A .NET library for fast approximate nearest-neighbor search using Hierarchical Navigable Small World graphs — index millions of vectors and run sub-millisecond k-NN queries from C#.

What is HNSW-Sharp?

HNSW-Sharp (also published as HNSW.Net) is a managed C# implementation of the Hierarchical Navigable Small World graph algorithm by Malkov and Yashunin — the de facto standard for fast approximate nearest-neighbor (ANN) search in high-dimensional spaces.

Exact k-NN search degrades sharply as the number of dimensions grows; HNSW trades a small amount of accuracy for orders-of-magnitude faster queries by walking a multi-layer proximity graph. This library wraps that algorithm in an idiomatic generic API — SmallWorld<TItem, TDistance> — so you can index float[] embeddings, custom structs, or anything else you can attach a distance function to.

Project on GitHub HNSW paper (arXiv) ACORN filtering paper (arXiv)


A first taste

using HNSW.Net;

var parameters = new SmallWorldParameters
{
    M = 15,
    LevelLambda = 1 / Math.Log(15),
    EfSearch = 50,
};

float[][] vectors = LoadEmbeddings();

var graph = new SmallWorld<float[], float>(
    CosineDistance.SIMDForUnits,
    DefaultRandomGenerator.Instance,
    parameters);

graph.AddItems(vectors);

float[] query = LoadQuery();
var top10 = graph.KNNSearch(query, k: 10);

KNNSearch returns the k closest items together with their numeric distance — typically in microseconds even on graphs with millions of vectors.


Why HNSW-Sharp?

Sub-millisecond queries at scale

Walking a hierarchical proximity graph is logarithmic in the number of items. Indexes with tens of millions of vectors return top-k results in well under a millisecond per query.

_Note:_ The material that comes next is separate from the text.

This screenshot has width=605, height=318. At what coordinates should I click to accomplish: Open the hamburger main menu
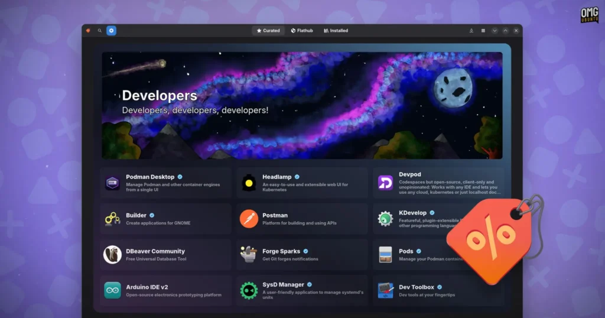coord(483,30)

Generic over item and distance

SmallWorld<TItem, TDistance> works with any item type and any numeric distance. Plug in your own metric — Euclidean, Hamming, mixed-feature — without forking the library.

SIMD cosine out of the box

Four CosineDistance variants cover the universality/performance trade-off, including SIMD-accelerated paths for unit vectors. See Distance functions.

Serialize and reload

Write the entire graph to a stream with SerializeGraph and bring it back with DeserializeGraph. Skip rebuilds on application start and ship pre-built indexes with your app.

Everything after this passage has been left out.